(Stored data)
_ _ _ _
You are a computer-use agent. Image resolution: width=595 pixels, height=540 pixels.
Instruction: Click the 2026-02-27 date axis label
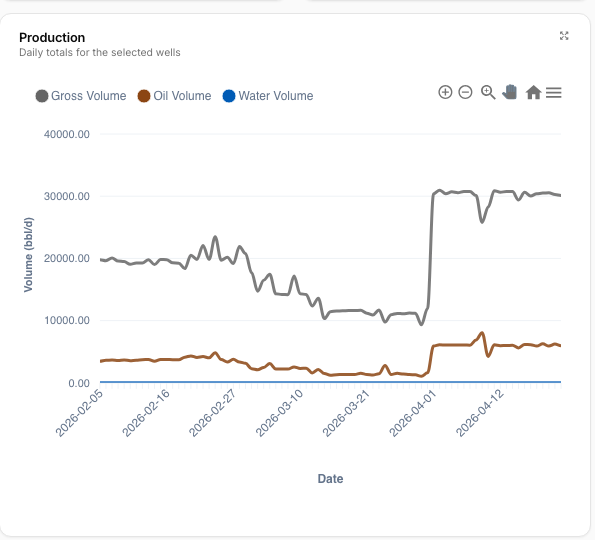212,413
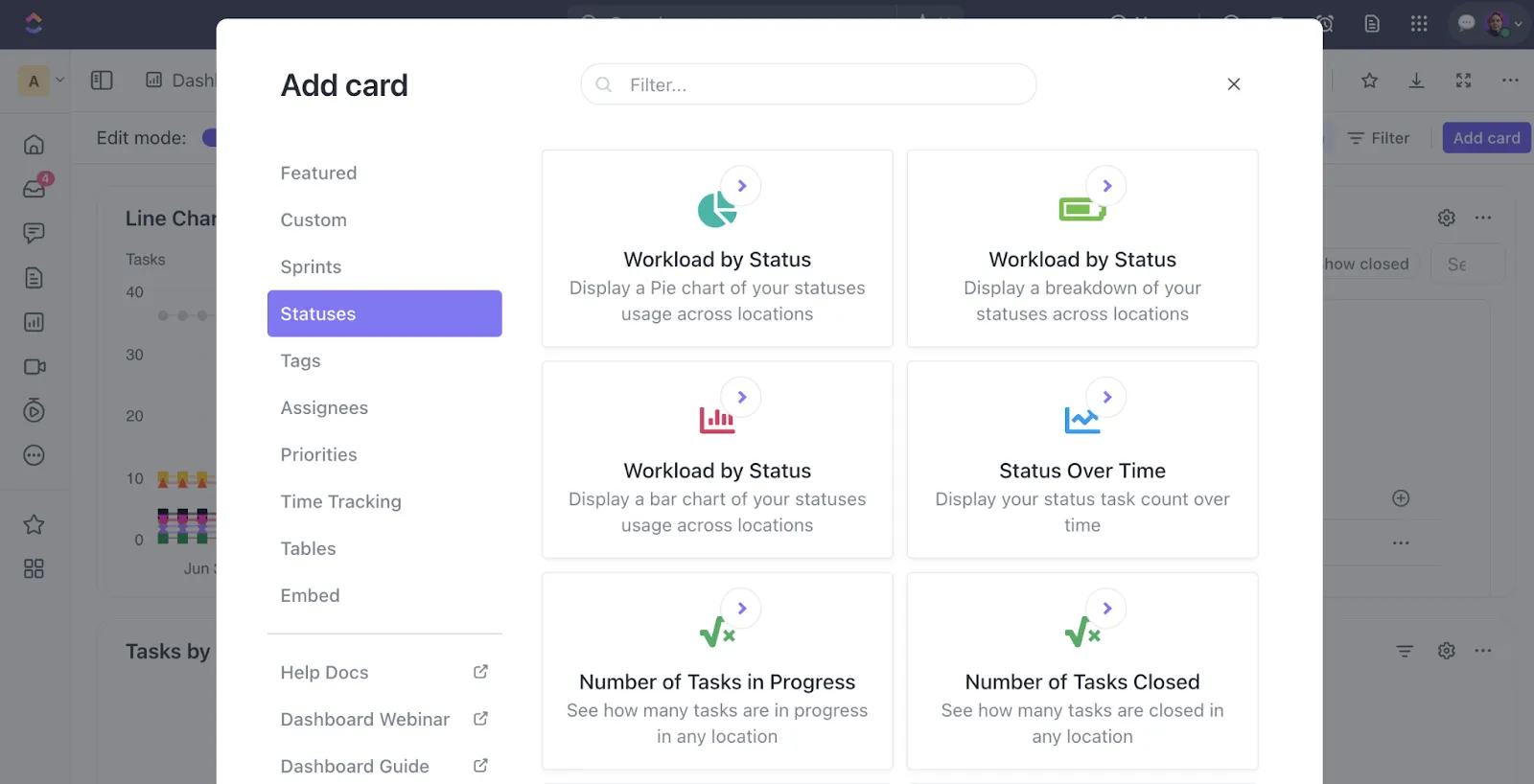
Task: Toggle the Edit mode switch
Action: tap(210, 138)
_ _ _ _
* [Task prompt]:
From the line containing "Instruction: Click the" through the end of the entries, quote each line exactly and nothing else, excluding all pictures.

* [Task response]:
Instruction: Click the 2026-02-27 date axis label
212,413
Task: Toggle the Edit mode switch
Action: tap(210, 138)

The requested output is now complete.